People of Latino/a heritage are familiar with the tradition of lending circles, called tandas or cundinas in Mexico. African Americans and people from almost every culture have different names for these groups all over the globe. Churches and faith-based service initiatives can be the foundation for the Latino and Black communities as well as for recent immigrant communities alike. These lending circles allow people from the community to come together, contribute a set portion of their paycheck to a common fund managed by one member of the group. In turn each member of the group takes turn receiving the proceeds. Depending on where your name falls on the list it acts as a loan or a savings account. People are held accountable by the valuable good will they have established within the community before the transaction and in following through with the payments.
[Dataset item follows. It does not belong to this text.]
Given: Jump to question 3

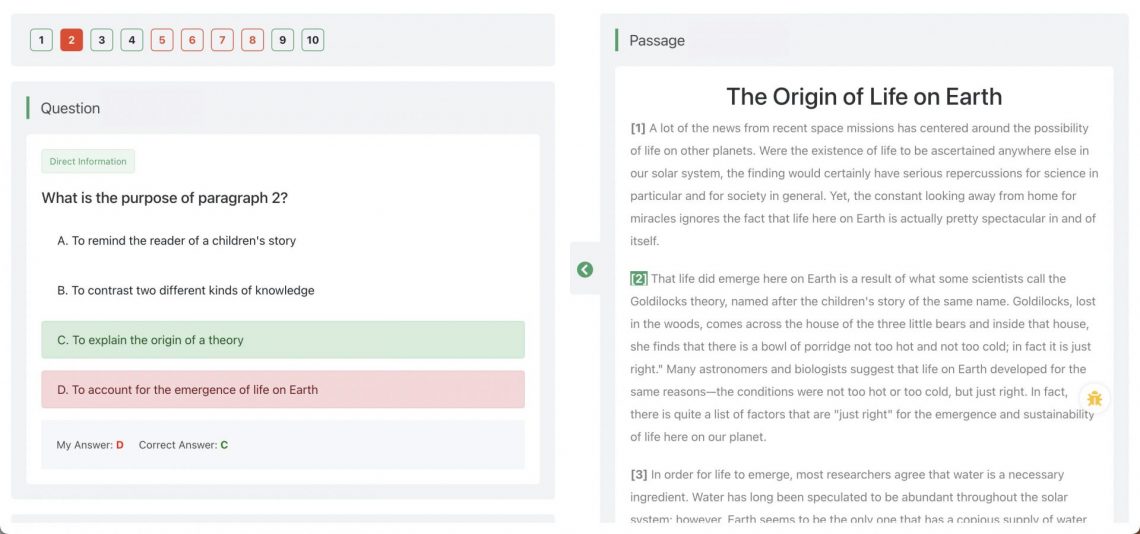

The success of these small community programs is widespread and can provide a person with the shot in the arm they need to make ends meet and keep moving forward while helping them avoid taking on debt and entering an agreement that could trap them in a perpetual cycle of borrowing. Unfortunately, many laws in this area are unclear on their application to this type of lending leaving these people with their credit in limbo. Some non-profits have sought to organize these lending circles in order to give the loans and repayment cycle legal credence so that people are building their credit and actually getting credit for their responsible payment plans. This legitimacy often triggers a licensure requirement and creates more barriers for these people because the non-profits have to require more from the participants and do not have the resources to achieve a lending license.
The Baptist churches as well as Catholic Charities have taken the initiative to combat this issue in several ways. First, the Baptist churches have come together to create a united front in order to lobby for a change in the laws that are allowing predatory lending. The Baptist churches are also seeking to work within their own communities to support their congregations and create opportunities for positive lending opportunities as well as education for borrowers. Catholic Charities has started some domestic microloan projects designed to help people break out of the cycle of borrowing from high-interest payday lenders. Finally, California Sen. Lou Correa has a really innovative approach to regulating these lending circles: if it ain’t broke don’t fix it. He sees the wisdom in allowing people to start building their credit with baby steps without requiring them to jump through giant hoops simultaneously.
The opinions expressed herein are strictly those of the author and do not necessarily reflect the opinions of the Widener Journal of Law, Economics & Race.